American Go E-Journal

GO PLAYING TEEN WINS SIEMEN’S PRIZE

Monday November 15, 2010

A striking advance in mathematical game theory earned top honors for the team of James Pinkerton 1d (l), and Rafael Setra (r) in the recent Region Five Finals of the 2010-11 Siemens Competition in Math, Science & Technology, a premier science research competition for high school students. Pinkerton, an avid go player, and Setra are seniors at Montgomery Blair High School in Silver Spring, Maryland.  Their win in the team category has scored them a $6,000 scholarship for their mathematics project, The Duplicator-Spoiler Game for an Ordinal Number of Turns.  Their math research might be analogized to mirror go–the players, a spoiler and a duplicator alternate turns, choosing elements from two sets until the duplicator is unable to mirror the spoiler’s move.

In the math, the number of turns for the spoiler to win tells you about the complexity of statements in mathematical logic needed to differentiate the sets.  Traditionally the games have a finite number of turns and their research extended the games to arbitrary lengths over various infinite structures. “This team has made a striking extension of a game-theoretic interpretation of descriptive logic that dates back to the 1960s. Using it, they can distinguish between mathematical structures not separable by simple queries,” said competition judge Haynes Miller, Professor of Mathematics at MIT. “Their work has potential applications to resource allocation in designing search algorithms. What impressed me about these students was their clarity of thought. It’s a very confusing subject to work in and they found their way through it to a new frontier.”

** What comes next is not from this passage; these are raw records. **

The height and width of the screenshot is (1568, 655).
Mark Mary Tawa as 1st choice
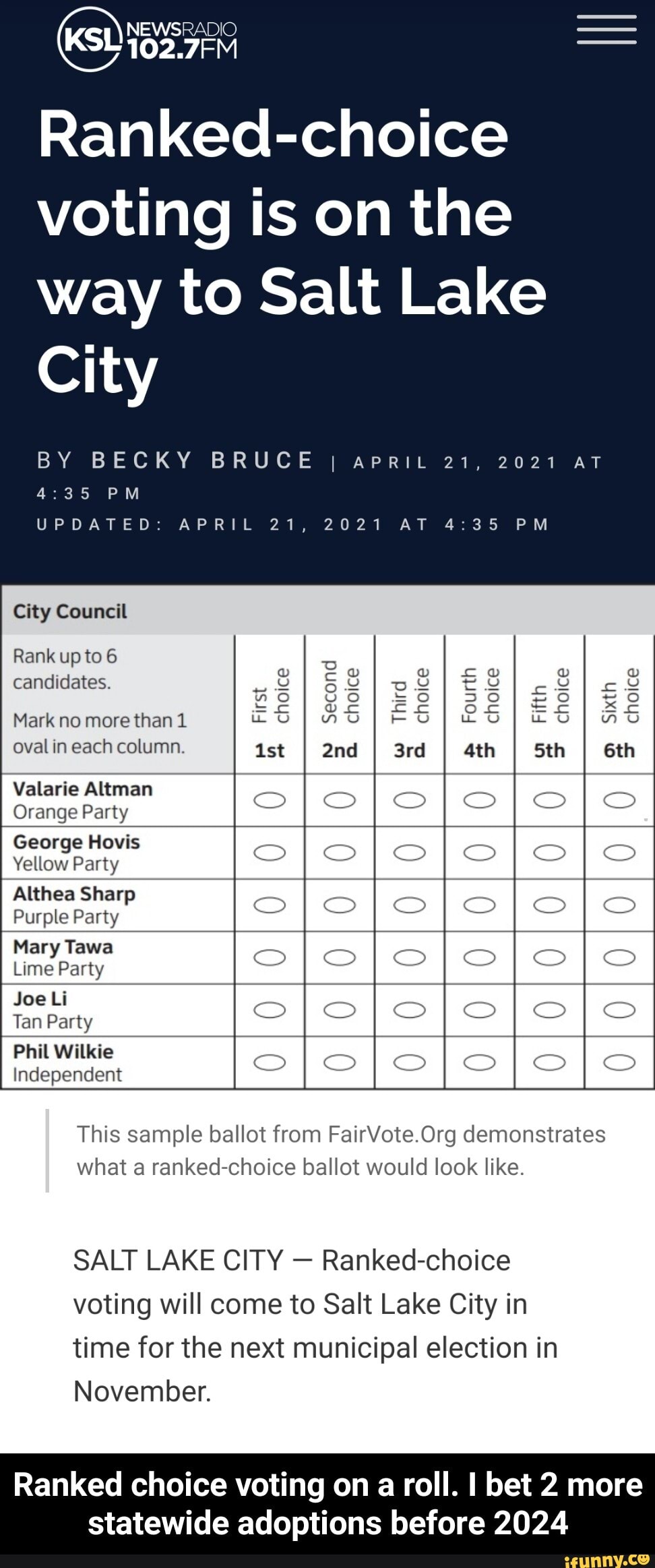pos(270,957)
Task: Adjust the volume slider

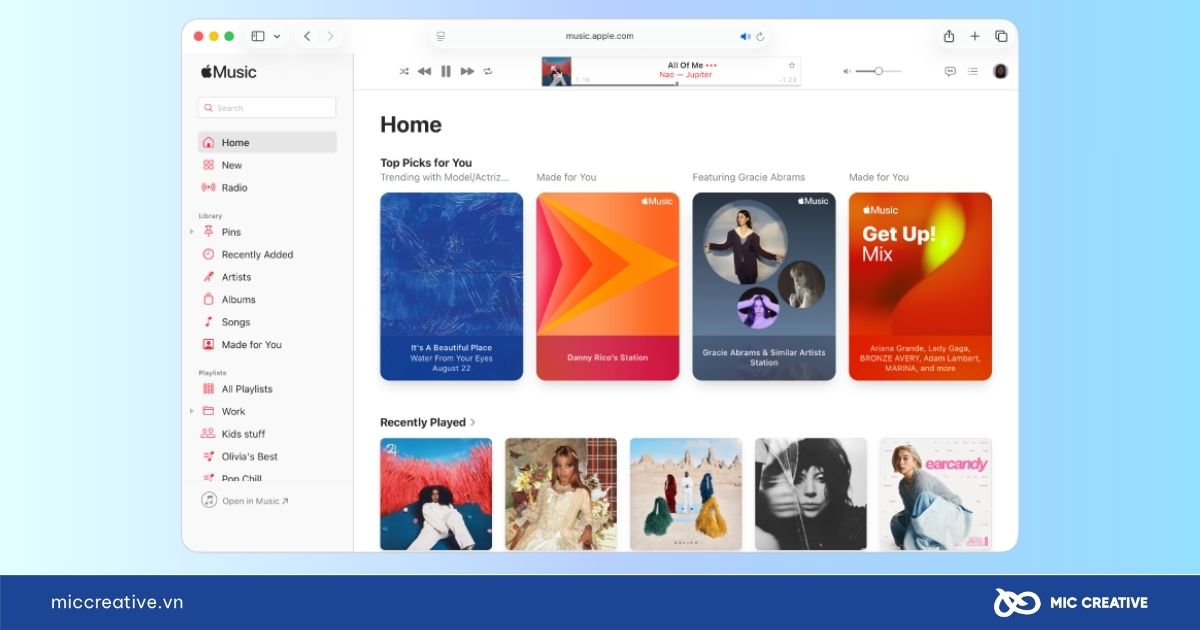Action: click(x=879, y=71)
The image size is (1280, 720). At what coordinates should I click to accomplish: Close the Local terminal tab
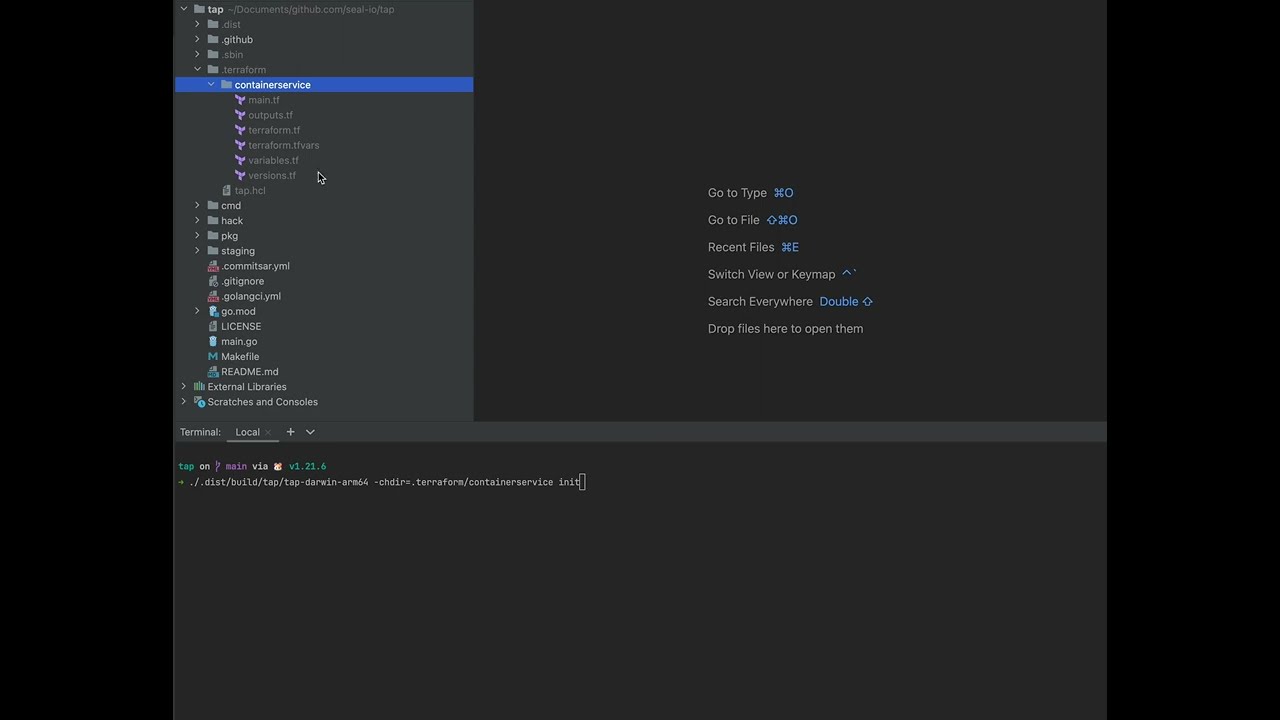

Pinkerton is president of the Chess Club and a member of the National Honors Society and French Honors Society. Fluent in French, he single sculls on the Potomac and plays chess and go competitively. Pinkerton teaches chess as a volunteer in several programs in his county and in inner-city Washington, DC. He also teaches mathematics to underclassmen. He credits his father (E-J staff photographer John Pinkerton) who taught him “fun mathematics, not the dreary algebra of secondary school,” with nurturing his love for the subject.  Pinkerton would like to study mathematics in college and to become a university professor. Setra was born in Sao Paulo, Brazil, and moved to the US when he was eight years old. He speaks Portuguese and Spanish and is part of Operation Fly, National Honors Society and the Martial Arts Club. A volunteer at Viers Mill Elementary School, Setra plays Starcraft 2, non-competitive football and has just learned how to play go from Pinkerton. He would like to study mathematics, engineering and computer science and to become a college professor.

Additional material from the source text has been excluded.